(Collected data entries)
..........

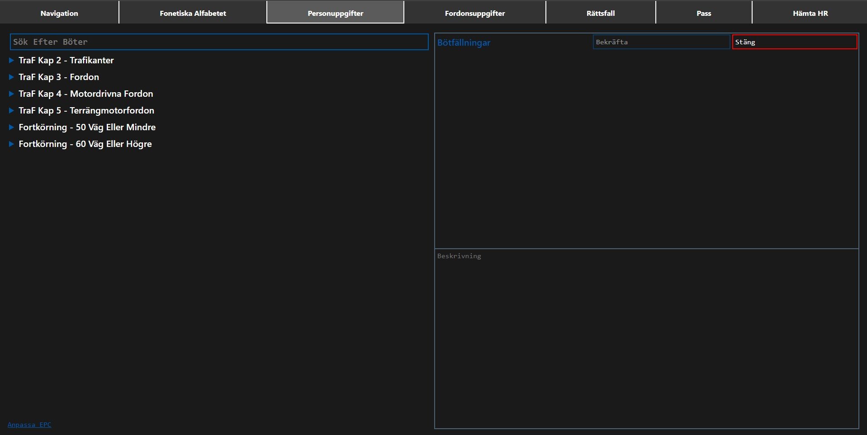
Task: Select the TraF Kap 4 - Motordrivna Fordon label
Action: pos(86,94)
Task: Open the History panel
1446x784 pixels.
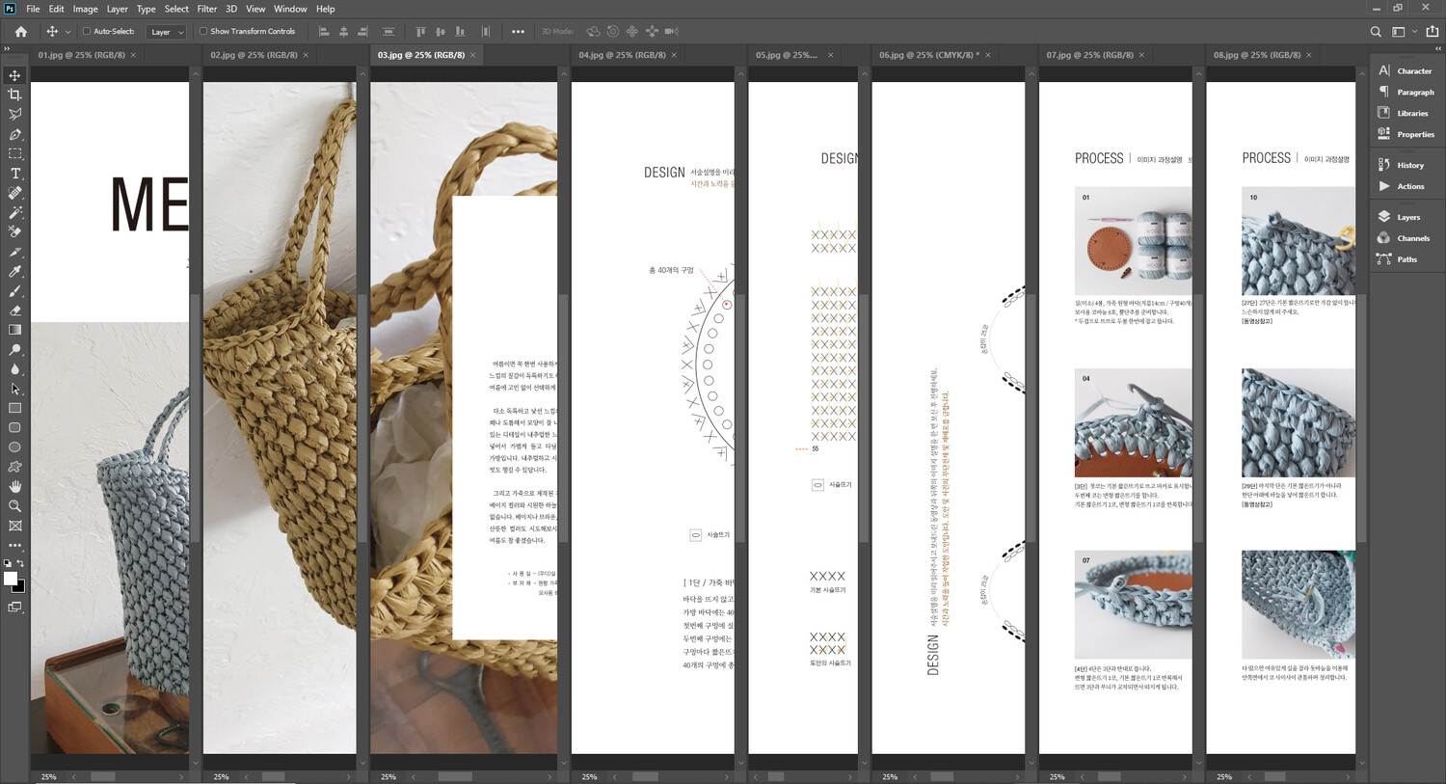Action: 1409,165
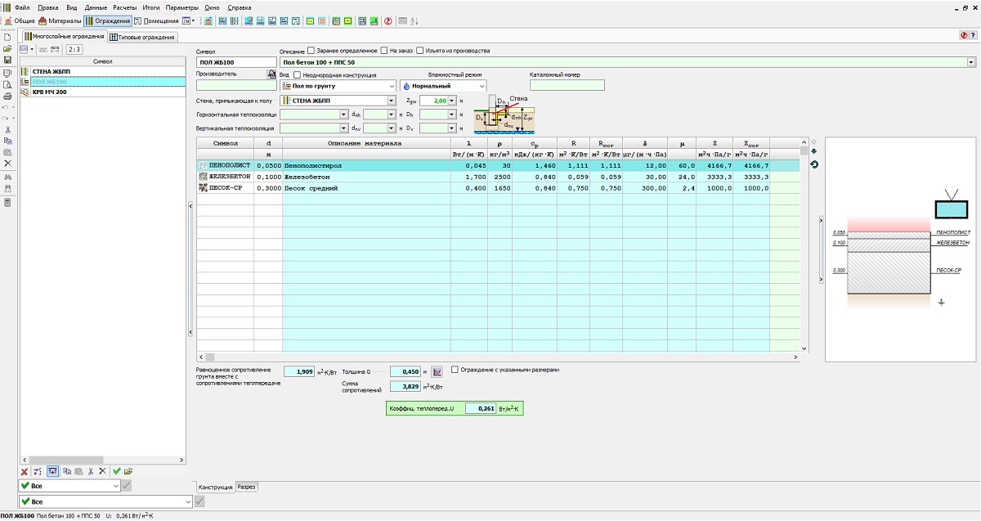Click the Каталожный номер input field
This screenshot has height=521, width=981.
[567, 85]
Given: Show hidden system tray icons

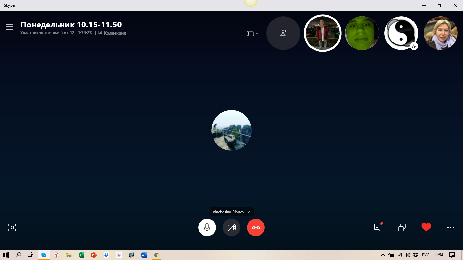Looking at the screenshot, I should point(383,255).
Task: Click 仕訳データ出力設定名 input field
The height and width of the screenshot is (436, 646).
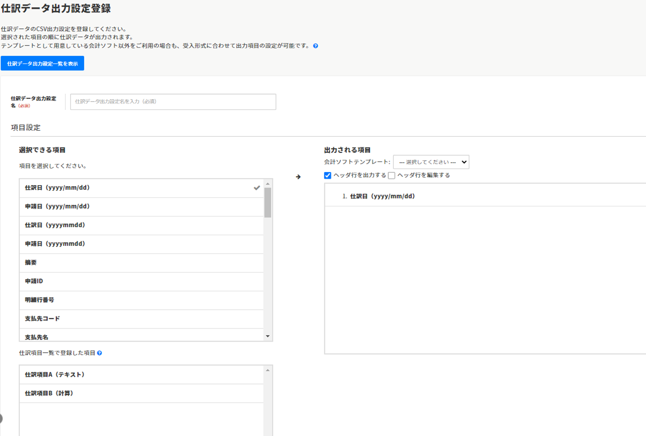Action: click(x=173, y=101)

..........

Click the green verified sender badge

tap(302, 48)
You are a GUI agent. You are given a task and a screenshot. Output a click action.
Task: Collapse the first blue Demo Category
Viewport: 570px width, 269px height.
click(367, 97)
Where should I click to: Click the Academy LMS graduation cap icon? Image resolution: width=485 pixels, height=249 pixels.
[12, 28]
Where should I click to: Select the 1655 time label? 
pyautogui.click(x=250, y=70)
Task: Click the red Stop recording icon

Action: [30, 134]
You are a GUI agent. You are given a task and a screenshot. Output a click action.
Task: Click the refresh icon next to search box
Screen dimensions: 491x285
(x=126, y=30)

..........

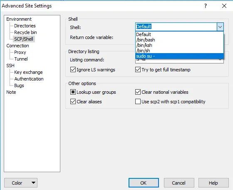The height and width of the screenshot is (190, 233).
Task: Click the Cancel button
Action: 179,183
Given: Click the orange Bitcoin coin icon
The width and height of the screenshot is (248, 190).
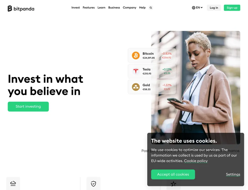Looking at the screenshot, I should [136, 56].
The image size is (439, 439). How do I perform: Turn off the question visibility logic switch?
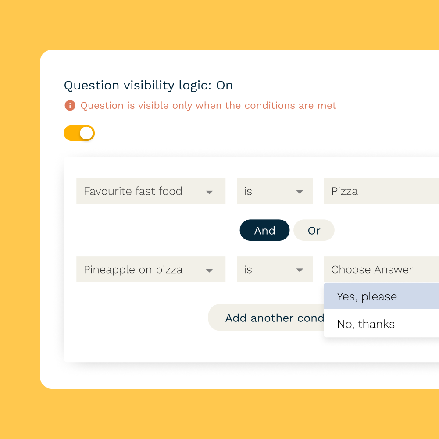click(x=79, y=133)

..........

## EXERCISE
Above are the records; please give again, exactly and in full, only the lines that run from the line with "Task: Open the History panel" through the line with "Task: Click 仕訳データ出力設定名 input field", with no pictures.

## SOLUTION BELOW
Task: Open the History panel
1446x784 pixels.
Action: 1409,165
Click the Каталожный номер input field
This screenshot has height=521, width=981.
[567, 85]
Given: Show hidden system tray icons

Looking at the screenshot, I should point(383,255).
Task: Click 仕訳データ出力設定名 input field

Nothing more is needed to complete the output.